▶ DATA PROVIDED:
-- Opening Marker --
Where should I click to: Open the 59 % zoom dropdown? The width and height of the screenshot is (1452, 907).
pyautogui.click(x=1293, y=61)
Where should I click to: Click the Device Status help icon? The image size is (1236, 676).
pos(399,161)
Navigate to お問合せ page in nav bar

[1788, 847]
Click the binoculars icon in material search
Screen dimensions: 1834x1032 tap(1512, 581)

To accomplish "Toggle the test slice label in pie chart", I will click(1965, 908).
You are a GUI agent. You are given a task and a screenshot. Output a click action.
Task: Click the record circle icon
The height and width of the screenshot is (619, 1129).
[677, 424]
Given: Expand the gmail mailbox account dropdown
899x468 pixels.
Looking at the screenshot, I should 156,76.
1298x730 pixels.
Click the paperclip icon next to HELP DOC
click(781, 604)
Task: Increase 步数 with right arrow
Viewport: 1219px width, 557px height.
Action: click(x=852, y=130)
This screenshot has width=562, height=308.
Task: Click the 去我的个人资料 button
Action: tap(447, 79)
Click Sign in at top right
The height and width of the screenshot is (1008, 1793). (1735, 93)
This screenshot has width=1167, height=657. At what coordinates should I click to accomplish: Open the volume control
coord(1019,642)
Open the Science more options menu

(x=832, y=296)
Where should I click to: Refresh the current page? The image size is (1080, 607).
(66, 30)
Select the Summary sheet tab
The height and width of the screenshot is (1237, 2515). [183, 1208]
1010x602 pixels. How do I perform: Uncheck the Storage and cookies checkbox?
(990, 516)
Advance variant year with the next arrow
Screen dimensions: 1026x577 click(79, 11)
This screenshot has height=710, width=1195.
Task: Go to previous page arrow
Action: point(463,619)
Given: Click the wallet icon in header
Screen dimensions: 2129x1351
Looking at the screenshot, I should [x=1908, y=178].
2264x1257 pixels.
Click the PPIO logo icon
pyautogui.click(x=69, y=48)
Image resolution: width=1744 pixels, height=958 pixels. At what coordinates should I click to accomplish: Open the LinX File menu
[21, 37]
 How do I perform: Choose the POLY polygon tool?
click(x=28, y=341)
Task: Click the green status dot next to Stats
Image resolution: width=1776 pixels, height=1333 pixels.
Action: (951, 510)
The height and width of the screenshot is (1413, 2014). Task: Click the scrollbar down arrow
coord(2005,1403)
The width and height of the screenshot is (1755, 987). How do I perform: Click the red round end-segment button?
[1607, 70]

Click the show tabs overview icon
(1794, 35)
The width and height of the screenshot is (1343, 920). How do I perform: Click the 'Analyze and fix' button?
-- Closing Marker --
▶ PROBLEM DESCRIPTION:
Nothing but the lines above from the one containing "This screenshot has width=1167, height=657." through the one containing "2264x1257 pixels." should appear in the answer, each repeated exactly.

▶ TASK RESULT:
This screenshot has width=1167, height=657. At what coordinates should I click to accomplish: Open the volume control
coord(1019,642)
Open the Science more options menu

(x=832, y=296)
Where should I click to: Refresh the current page? The image size is (1080, 607).
(66, 30)
Select the Summary sheet tab
The height and width of the screenshot is (1237, 2515). [183, 1208]
1010x602 pixels. How do I perform: Uncheck the Storage and cookies checkbox?
(990, 516)
Advance variant year with the next arrow
Screen dimensions: 1026x577 click(79, 11)
This screenshot has height=710, width=1195.
Task: Go to previous page arrow
Action: point(463,619)
Given: Click the wallet icon in header
Screen dimensions: 2129x1351
Looking at the screenshot, I should [x=1908, y=178].
2264x1257 pixels.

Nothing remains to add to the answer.